To bring uniformity and ensure an in-depth understanding of how the price is quoted and who bears the risk of transfer of goods and till what place, International Chamber of Commerce has come up with 11 Incoterms and Freight on Board / Free on Board happens to be the most used amongst these.
What Is FOB?
Who stands responsible in case the goods are damaged in case of transit? Who will pay the cost? To make things simpler and easier, Free On Board is an agreement by which the sellers load the goods to the port of shipment and post that all the costs and responsibility of the buyer.
FOB is mostly used in tandem with shipping contracts both inland and international.

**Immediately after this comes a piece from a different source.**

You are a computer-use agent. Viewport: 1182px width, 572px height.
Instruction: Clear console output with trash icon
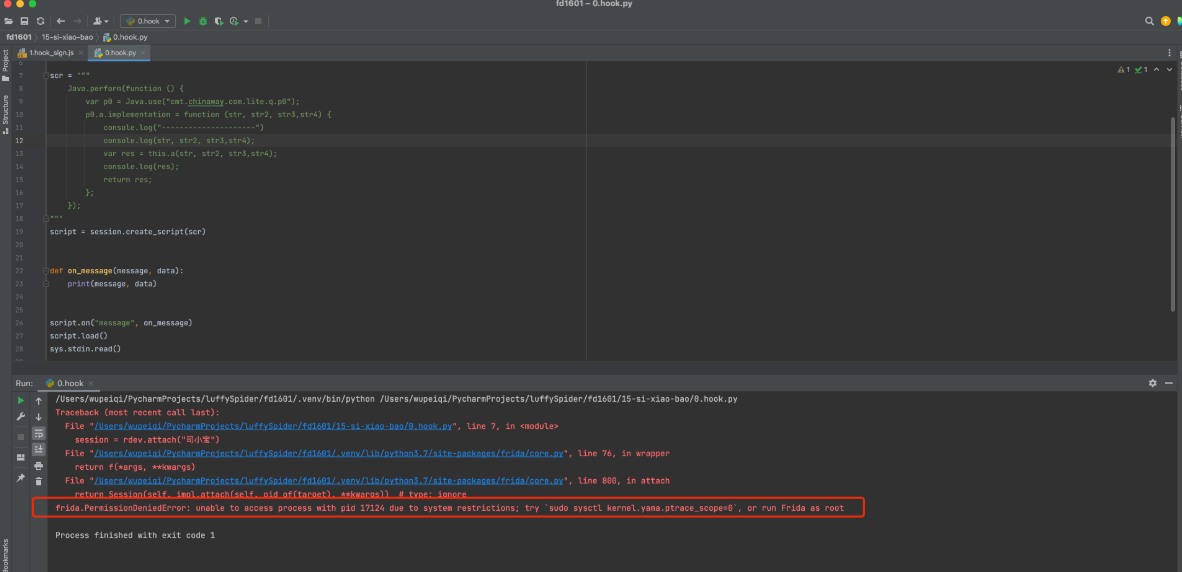[x=39, y=480]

It stands suitable where the seller has to deliver non-containerized goods and has direct access to the vessel for loading
Under FOB agreements, the following terms need to be understood to have a clear understanding of who becomes responsible at what time:
- Place of Origin: If the contract mentions for a place of origin it means the ownership lies on the buyer the moment the goods are loaded,
- Place of Destination: Seller has the ownership and responsibility till the goods reach the destination.
- Freight Collect: Once the goods are at the port, the person who receives the goods is responsible for the charges
- Freight prepaid: Seller stands responsible for freight charges
Thus FOB defines clearly the obligations on the part of the consignor (exporter) and consignee (importer).

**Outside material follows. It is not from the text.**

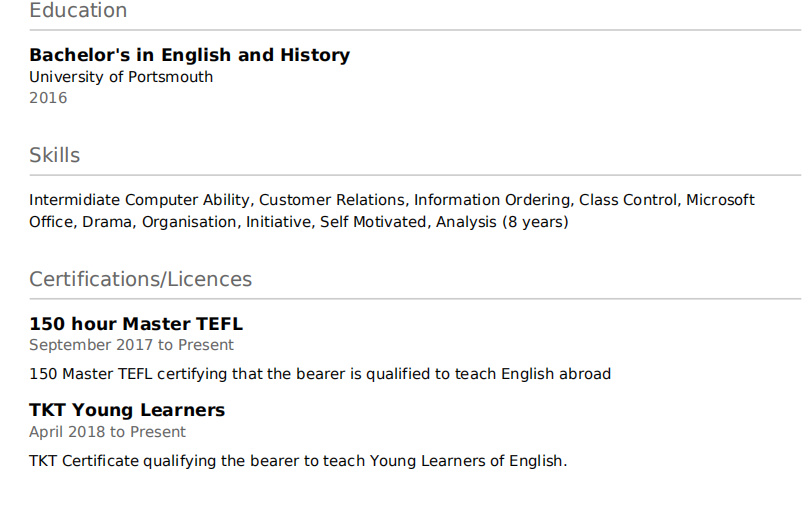Click the Certifications/Licences section heading
Screen dimensions: 806x507
coord(140,280)
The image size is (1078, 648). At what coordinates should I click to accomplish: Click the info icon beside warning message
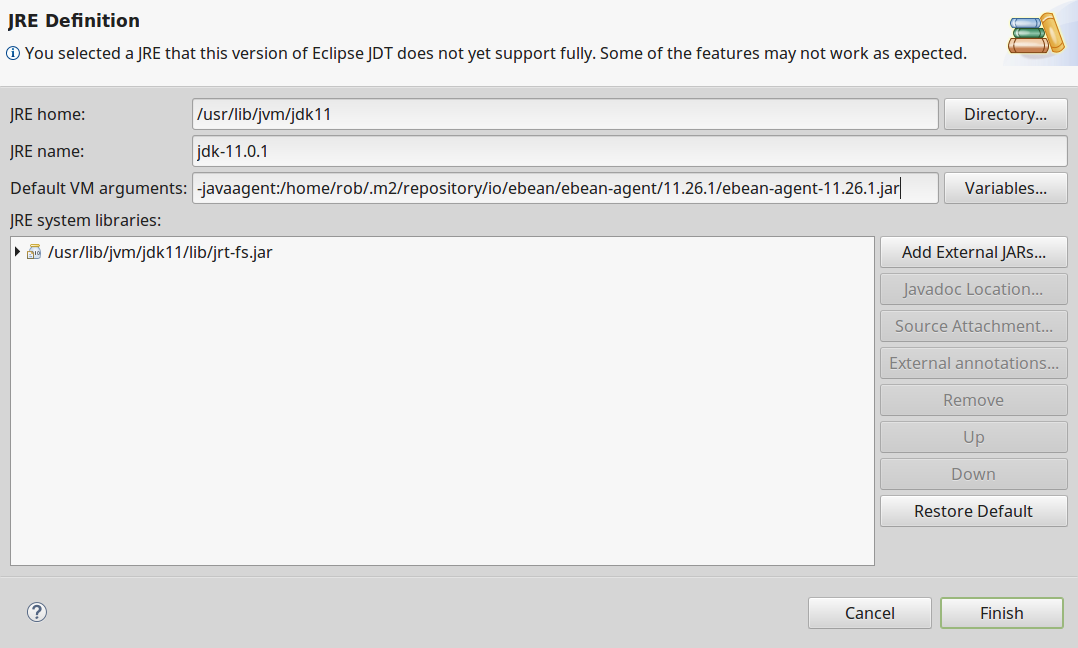pos(13,53)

It becomes necessary to understand the mathematics which goes behind in arriving at a cost which is quoted to the buyer. This price is called FOB Price which is arrived at:
Ex Works Price of the Goods + Cost of transportation till the vessel = FOB Price.
- The buyer will assume the responsibility once the goods have been successfully loaded at the point of origin.
- Export license, export duty, and loading costs have to be paid by the seller
- Freight, unloading costs, and the price as quoted in the contract has to be paid by the buyer.
- Shipping documents and the valid invoice has to be furnished by the seller.
- The title to the property passes on to the buyer once the goods are transferred to the vessel. Along with this, the risk also gets transferred.
If you happen to be new in International Trade, contracts under FOB are most logical and simple to understand because you can easily arrive at the cost of the contract and also make sufficient room for contingencies.